Mimsy Review: Atlas Shrugged II: The Strike
“Who is John Galt?”
I just saw the second part of the Atlas Shrugged trilogy. It is amazing.
Well, I finally got around to seeing the second part of the Atlas Shrugged trilogy• last weekend. It has, in fact, overcome the few problems I noted from the first part. It was exciting, believable, and if it had any flaw it was that it was very much like a Hollywood movie. It vastly improved on the first movie, which I enjoyed, but mainly for memorable scenes (such as the train moving across the bridge) and the heart that the creators put into it.
Again, I still haven’t gotten around to reading the book (although I have read We the Living since then), so I can’t say how well it hews to the novel. But as a movie I highly recommend it.
If it has a flaw, it would be that it makes it look like the government’s actions are drastic and unprecedented; there’s no sense that some of them had already been put into place in the seventies by Nixon in collusion with a Democratic congress, and were maintained by Ford and Carter. We’ve already had wage freezes and price freezes in the United States; we know what a disaster it is—and how much the media will lie to maintain the resulting recession. While thrillers shouldn’t be history lessons, leaving that history out makes this movie more political than it really is.
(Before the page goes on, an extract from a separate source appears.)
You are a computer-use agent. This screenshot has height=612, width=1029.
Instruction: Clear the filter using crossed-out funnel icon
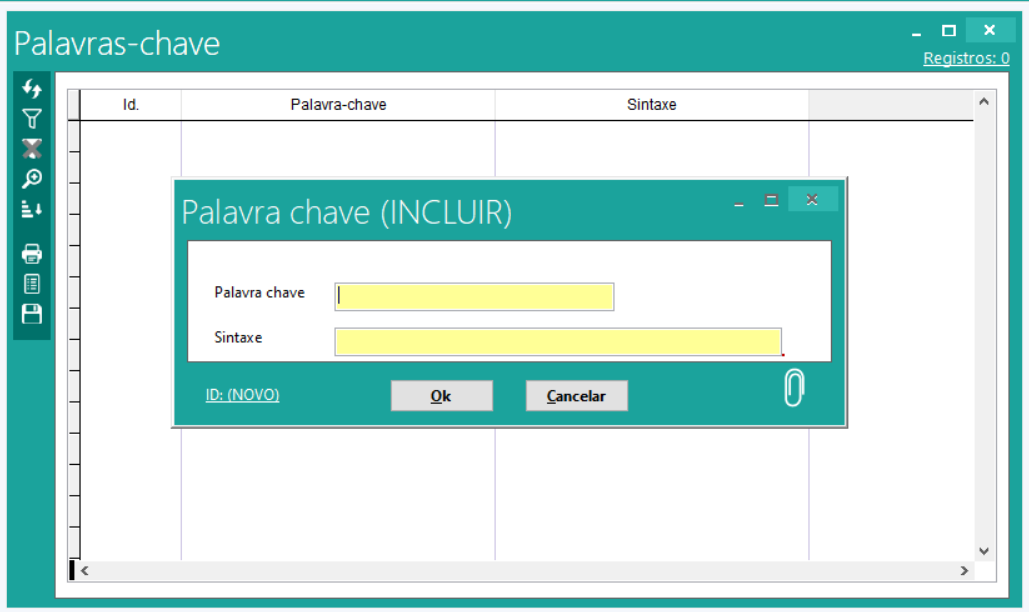point(32,149)
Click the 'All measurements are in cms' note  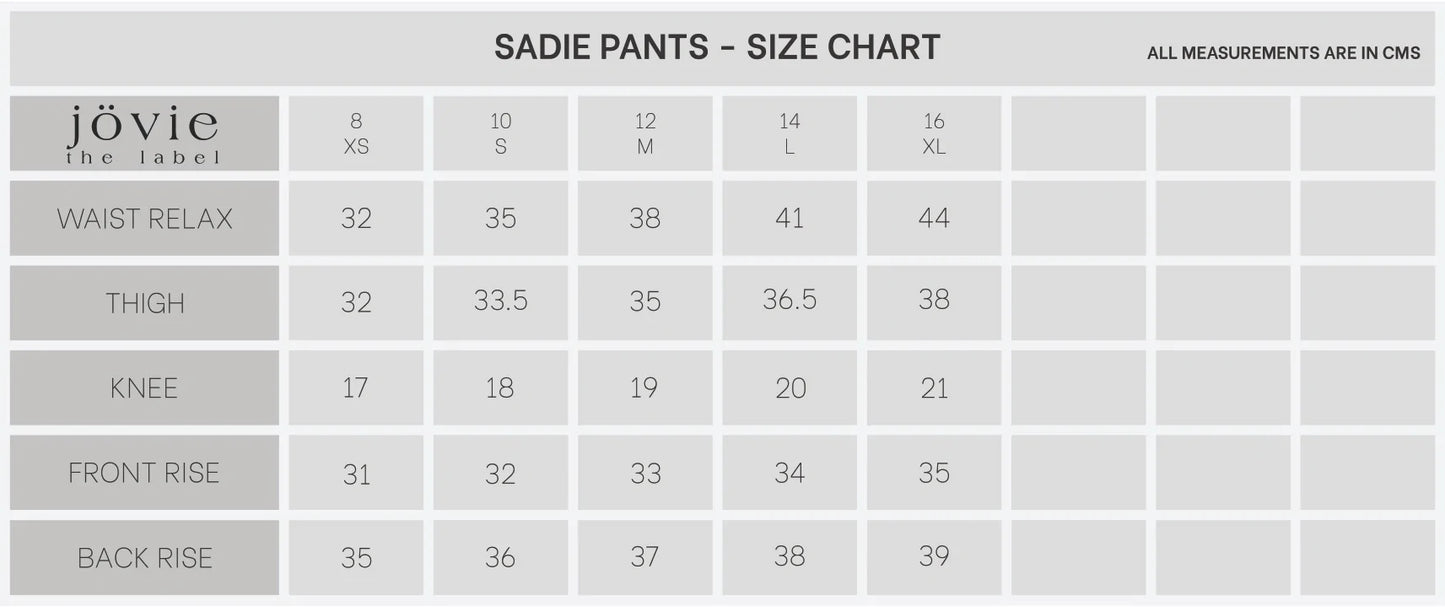(x=1283, y=54)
Some demagogues on the left decry this movie as right-wing. But if, for example, the emphasis had been placed more on the cronyists like Dagny Taggart’s brother and less on the politicians that enable them, they’d be praising it. It’s all a matter of perspective: businessmen who use politicians are evil, and the movies that portray such evils are good; portraying politicians as complicit with the businessmen, even though the result is exactly the same and exactly as evil makes it right-wing from their perspective.
What it really is, is all too likely to happen again.
Atlas Shrugged III• is already in my Amazon cart. If it’s half as good as part two, this will be a great trilogy, and I’m not going to wait to find out like I did with part two.
In response to Atlas Shrugged: I haven’t read the book, but I loved the movie.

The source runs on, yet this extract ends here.